In the meantime the Japanese economy lost its number two status to China. Large Japanese electronic companies such as Panasonic and Sony are reported to have had made enormous losses last year.

Meanwhile Toyota, in the world’s automobile ranking has slipped from number one to number three last year, said Nakauchi.

5 Replies to “Management Skills Replaces Kanban – Is Kanban Failing Japan?”

  1. How about a Personal Edition? 

    Seriously! I’m already trying to integrate and balance all my soft and hard skills.  I know that improving my “self-management skills” is essential to achieving a “smart transformation” of myself to perform better, serve better.  

    I was leaning toward adopting Kanban and limited WIP to improve my own cycle time, throughput, and agility. My scope is nothing less than integrating all the necessary activities of my life.  Indeed, I feel the need to augment my self-management skills with some kind of holistic and advanced IT capability. 

    Is there an App* for that?

    –Ken 😉 

    *PS, I’m not kidding. I want that. If I can’t buy it, I’ll build it!  

    1. Management, at the end of the day, and… rather… management skills, are really the backbone of how you apply methods (like kanban). If deployed poorly, you can’t blame kanban, or scrum, or agile necessarily.

      It’s an interesting turn-around — back to just… could you say… common sense and good (holistic) management practices?

      1. Read a recent article that stated the failure was Mgt’s continuous and ruthless attention to cutting costs of production, without taking the long view.
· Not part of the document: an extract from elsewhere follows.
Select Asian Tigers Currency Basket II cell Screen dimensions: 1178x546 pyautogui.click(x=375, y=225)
Author suggests Mgt lost sight of providing real benefit to customers; they forgot [how] to innovate. Which brought Sony and peers to this point. It’s a big #fail on management’s watch.
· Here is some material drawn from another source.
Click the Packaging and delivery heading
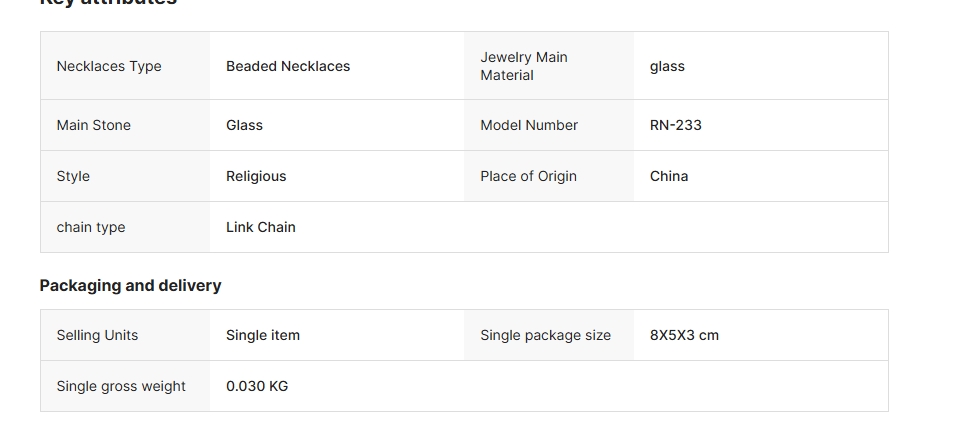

        Poor deployment of many processes? Quite possibly overuse of methods w/o taking “change” and “effects” into account.
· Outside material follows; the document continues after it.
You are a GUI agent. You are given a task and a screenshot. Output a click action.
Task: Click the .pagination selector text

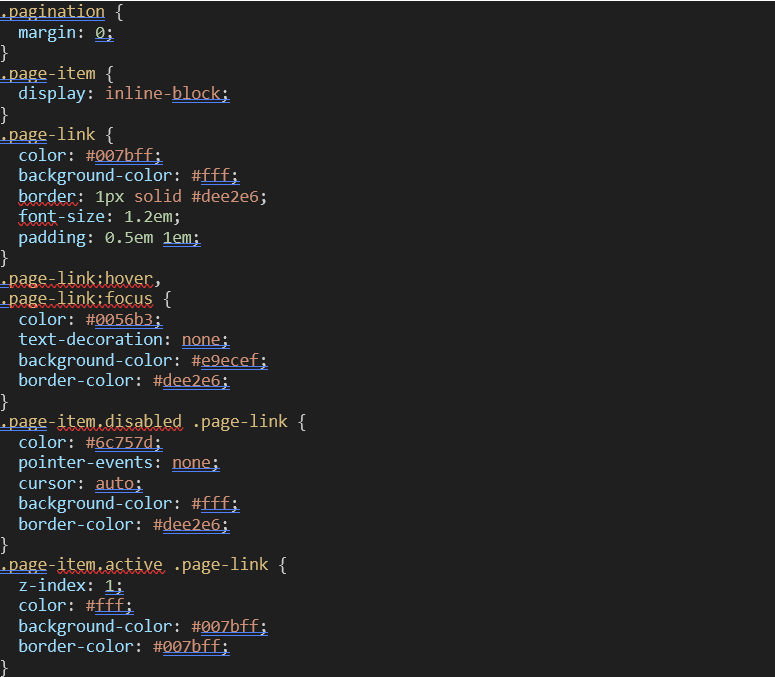(x=52, y=12)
        Then, I cannot help thinking the earthquake, tsunami and nuke plant disasters must have made a bad problem worse.

  2. Kanban (with a capital K), which represents a myopic focus on exploiting constraints using the 5-focusing steps from ToC using WIP LImits and buffers for a serial process (before elevating those same constraints using more effective practices that yield large-scale leverage) is yet another in a long line of silver bullet thinking. To ignore the effects of strategic technology choices in any endeavor is like saying we will compete in something like “The Amazing Race” with a Cessna, when the competitors are leveraging a 747.

    Simple example – using modern 4GL PaaS technologies, we can collapse the entire delivery value stream into one person for what we mostly see today with common biz apps – that person being an empowered business person with domain knowledge – once technical complexity is removed from the equation. Think of it like supercharged MS Excel but with the reach of the web; the business and IT blurred as one and the notion of “shadow-apps” taking a front seat. The point – all this talk about team this, flow that is entirely dependent on strategic decisions we make in the fuzzy front end. Similarly, TPS without TPDS is rather myopic…

    If we are truly thinking Lean, we would constantly question the entire value-stream, not just one small portion, always settling on removal of Type II muda and ignoring Type I muda. Pull and flow has its place and context – but ToC and Kanban is focused on merely tactical improvement relying on a long drawn-out emergence process.

    To see what I mean related to the complexity of what typical Lean IT Value-stream looks like, and how many choices teams have to make related to configuring the value-stream (the entire stream that is, unless they are being myopic ) at – a real example of what Nakauchi-san is referring to as “Smart Transformation” and thinking of a holistic system…

    1. Love your comments man! Thanks for taking the time to let us know your thoughts.
      Lean is totally a more holistic approach. I would agree that Nakauchi’s comments a little narrow minded… but regardless, they are thought-provoking. Makes you have to consider the bigger picture at large.